ROMAN ROWIEŃSKI

Warsaw, 23 March 1948. Judge Halina Wereńko, a member of the District Commission for the Investigation of German Crimes, interviewed the person named below as a witness, without taking an oath. Having been advised of the criminal liability for making false declarations, the witness testified as follows:


Name and surname Roman Stanisław Rowieński
Parents’ names Feliks and Kazimiera, née Bryżowska
Date of birth 4 April 1895 in Warsaw
Religion Roman Catholic
Citizenship and nationality Polish
Education four classes of secondary school
Profession furrier, proprietor of a shop with furs
Place of residence Warsaw, Różana Street 8

When the uprising broke out in 1944, I was in my apartment at the shop, at Focha Street 4 in Warsaw. The novelist Stanisław Miłaszewski lived in the very same house with his wife, Wanda.

During the first days of the uprising we would be visited by insurrectionists from the base at Kozia Street who were making forays, for the building offered passage to Trębacka Street 2. I don’t remember the date, it must have been 3 or 4 August, a German soldier came by and knocked on the door, calling for the doctor to step out (I didn’t see the soldier, I only heard his voice). Doctor Raszyński, who was a tenant of the house, came outside and the soldier then shot him, wounding him severely in the stomach. We took him to the hospital at Bonifraterska Street, where – as I later learned – he died.

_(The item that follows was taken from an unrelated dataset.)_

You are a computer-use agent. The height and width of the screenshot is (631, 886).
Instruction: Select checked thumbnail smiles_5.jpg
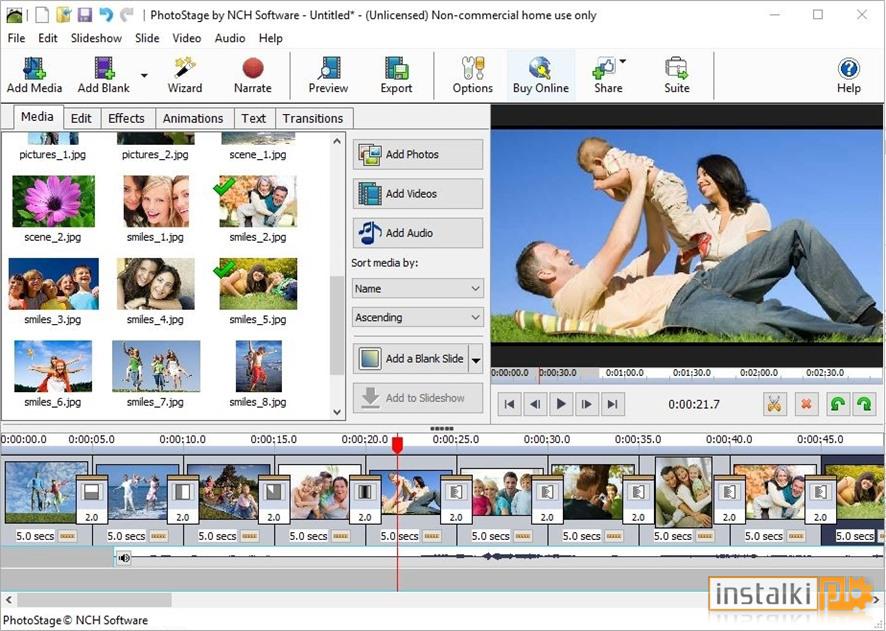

On 5 or 6 August (I don’t remember the exact date) a detachment of German soldiers arrived at our house and ordered all the residents to come outside (raus). I saw that women were leaving the building. I fled, along with the men from our house, through the cellar to the building at Kozia Street 5. Once the Germans had left, maybe after an hour, I returned to the cellar of the building at Focha Street 4. In the evening, Stanisław and Wanda Miłaszewski came down to the cellars; they had been hiding on the third floor and in the morning had not left the building when summoned to do so by the German soldiers.

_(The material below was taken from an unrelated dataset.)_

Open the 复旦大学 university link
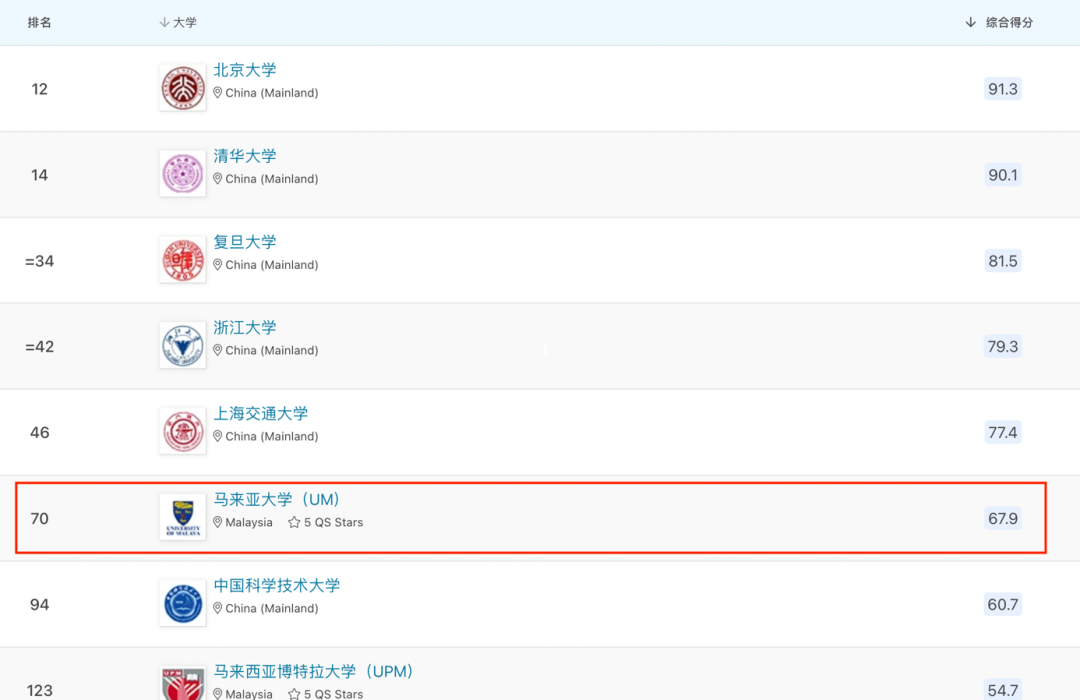The width and height of the screenshot is (1080, 700). (246, 242)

The next day (I don’t remember the date) we were in the cellar with the Miłaszewskis, Eugeniusz Zgardziński (currently residing in Grochów, at the corner of Grochowska and Wiatraczna streets, I don’t remember the exact address) and a few other people. Around noon we heard the voices of German soldiers in the courtyard: "Poles get out", the pronunciation was coarse, I had the impression that the person speaking was a German. One of the soldiers slid the barrel of his rifle through the cellar door. Only the Miłaszewskis obeyed the order. After a while I heard shots. At night I went into the courtyard and saw bodies, which I recognised as those of Stanisław and Wanda Miłaszewski.

At this point the report was brought to a close and read out.